-- START Dataset rows --

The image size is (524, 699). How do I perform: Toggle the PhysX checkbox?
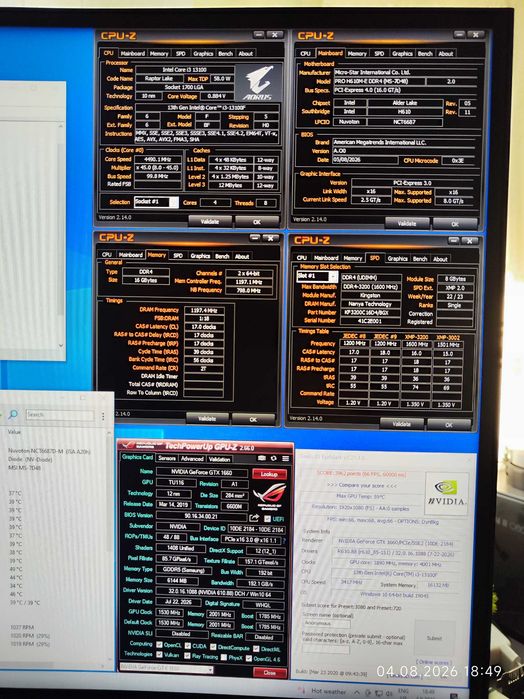point(224,657)
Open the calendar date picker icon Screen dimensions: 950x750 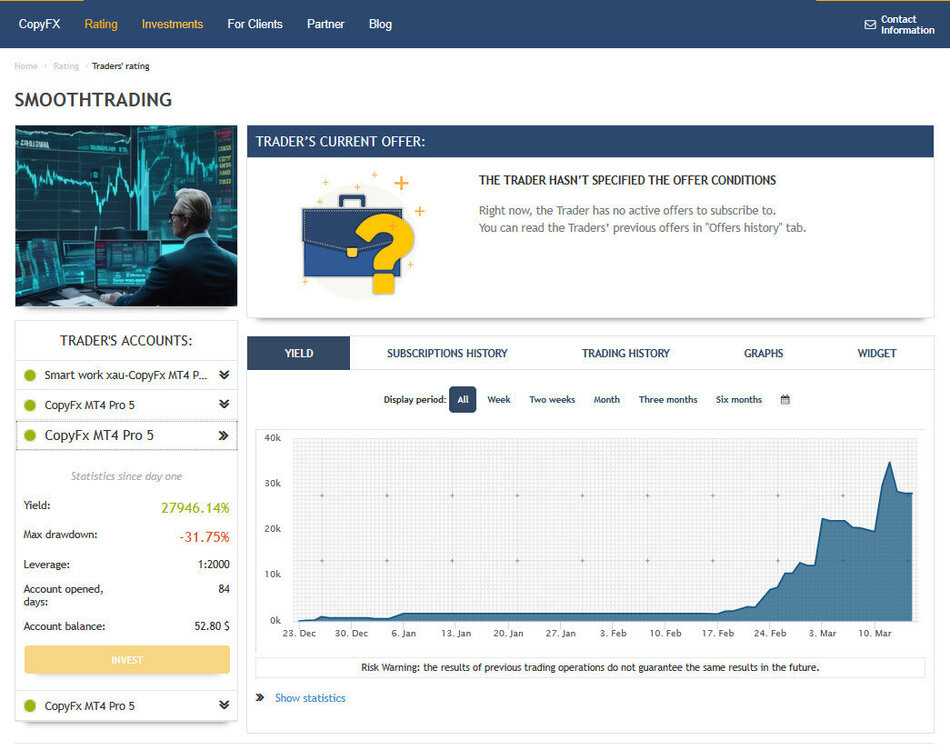point(785,400)
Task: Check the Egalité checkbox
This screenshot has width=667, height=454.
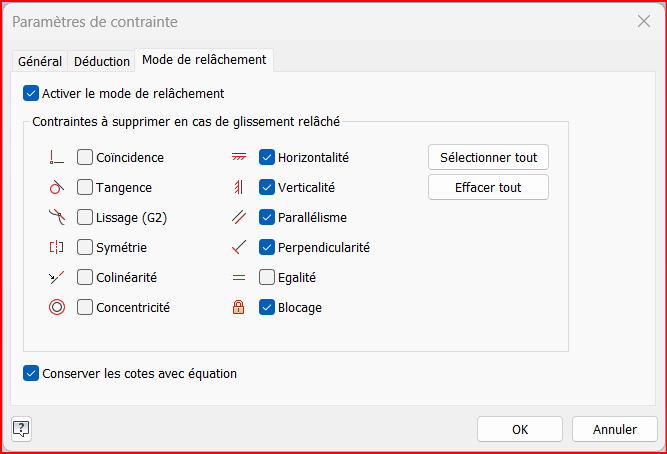Action: [267, 277]
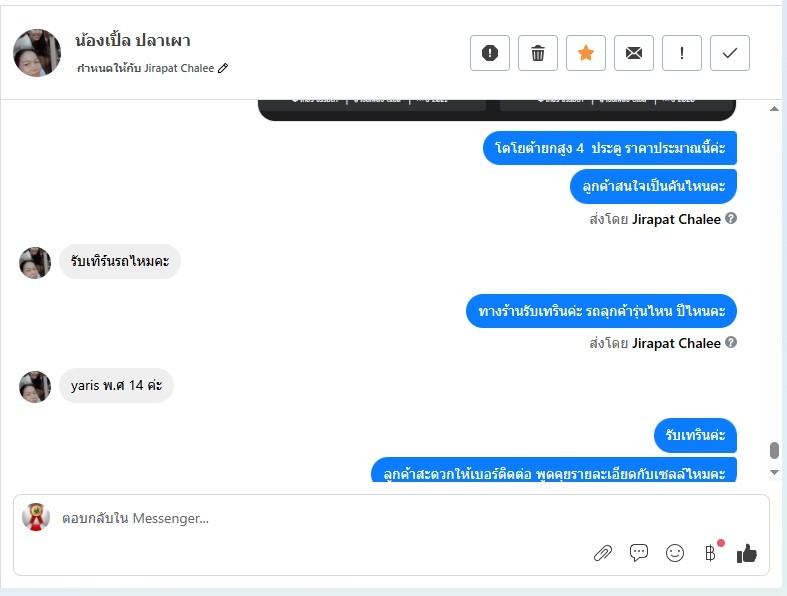
Task: Click the customer's avatar next to yaris message
Action: point(35,387)
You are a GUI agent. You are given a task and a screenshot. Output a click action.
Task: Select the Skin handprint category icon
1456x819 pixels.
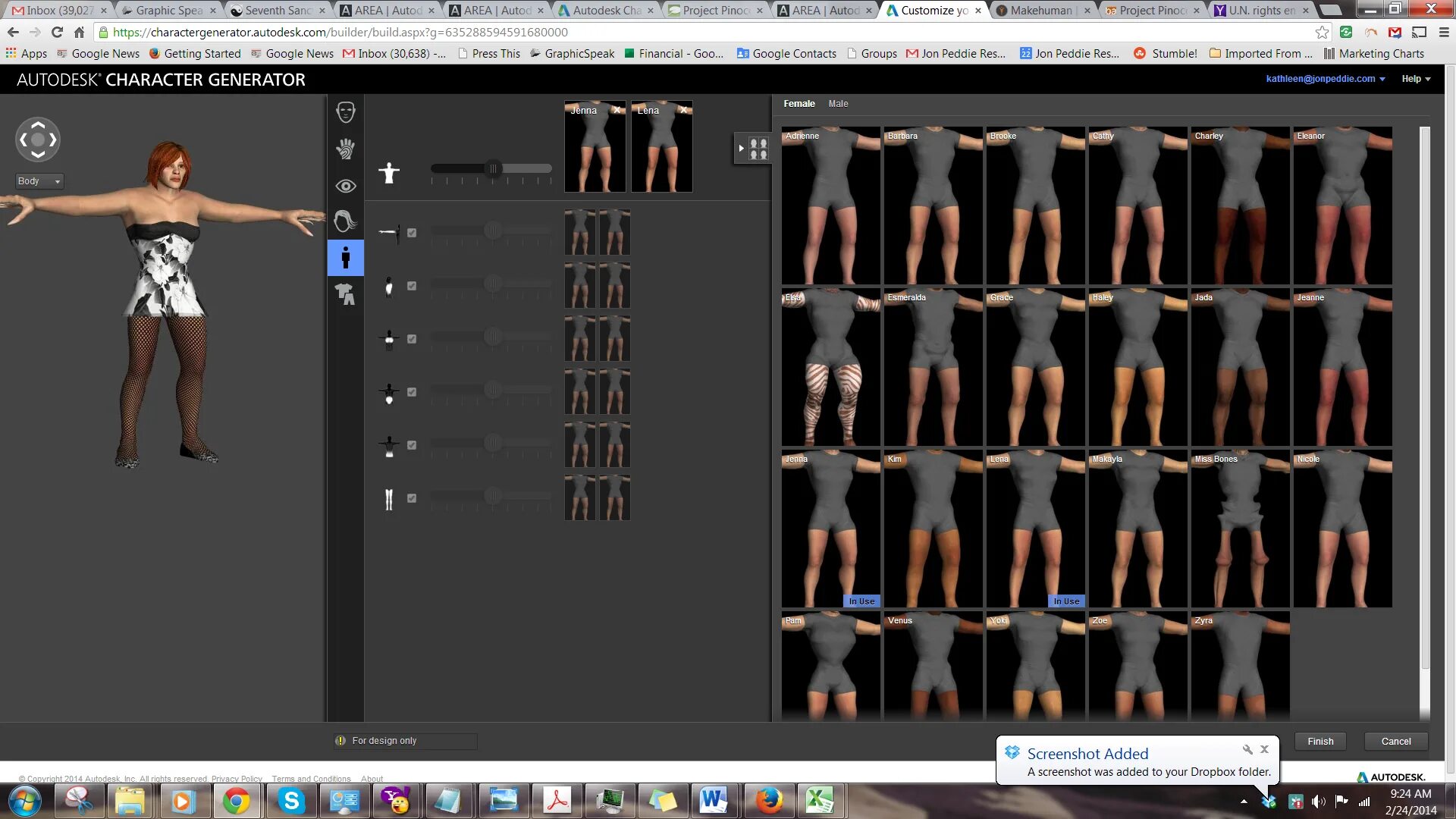345,149
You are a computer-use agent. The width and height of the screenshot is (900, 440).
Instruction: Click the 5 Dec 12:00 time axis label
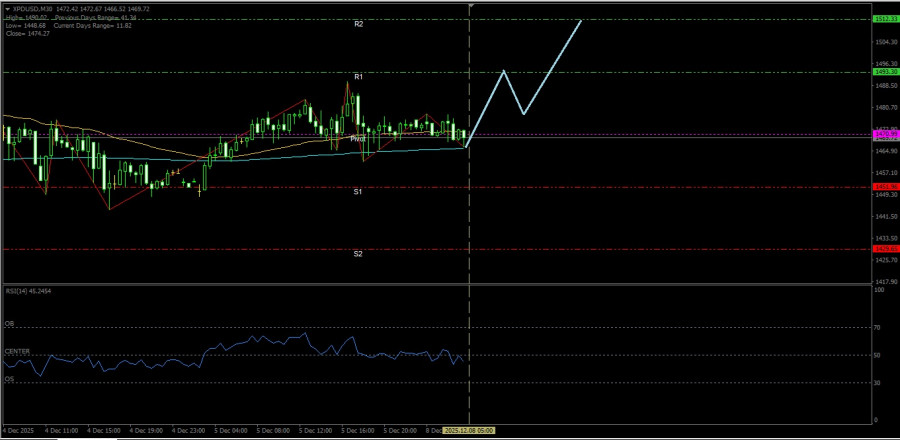pos(315,430)
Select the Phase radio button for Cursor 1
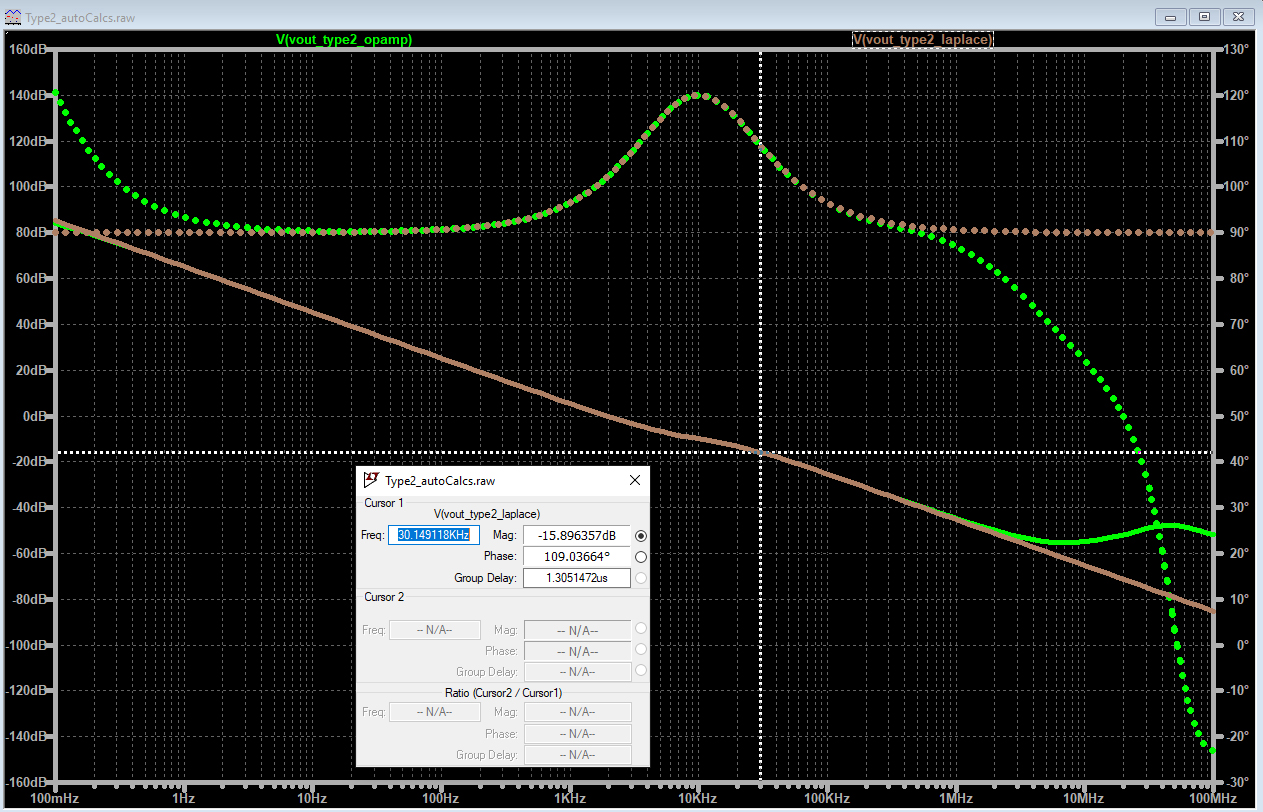The height and width of the screenshot is (812, 1263). [640, 557]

-- END Dataset rows --

• Exercise task: Return the lines of the listing above unchanged, starting with the line that contains "Task: Check the Egalité checkbox" and going on through the last line of the listing, both included. Leave the pictures out.

• Response to the exercise:
Task: Check the Egalité checkbox
This screenshot has width=667, height=454.
Action: [267, 277]
Task: Click the customer's avatar next to yaris message
Action: point(35,387)
You are a GUI agent. You are given a task and a screenshot. Output a click action.
Task: Select the Skin handprint category icon
1456x819 pixels.
345,149
You are a computer-use agent. The width and height of the screenshot is (900, 440).
Instruction: Click the 5 Dec 12:00 time axis label
pos(315,430)
Select the Phase radio button for Cursor 1
The height and width of the screenshot is (812, 1263). [640, 557]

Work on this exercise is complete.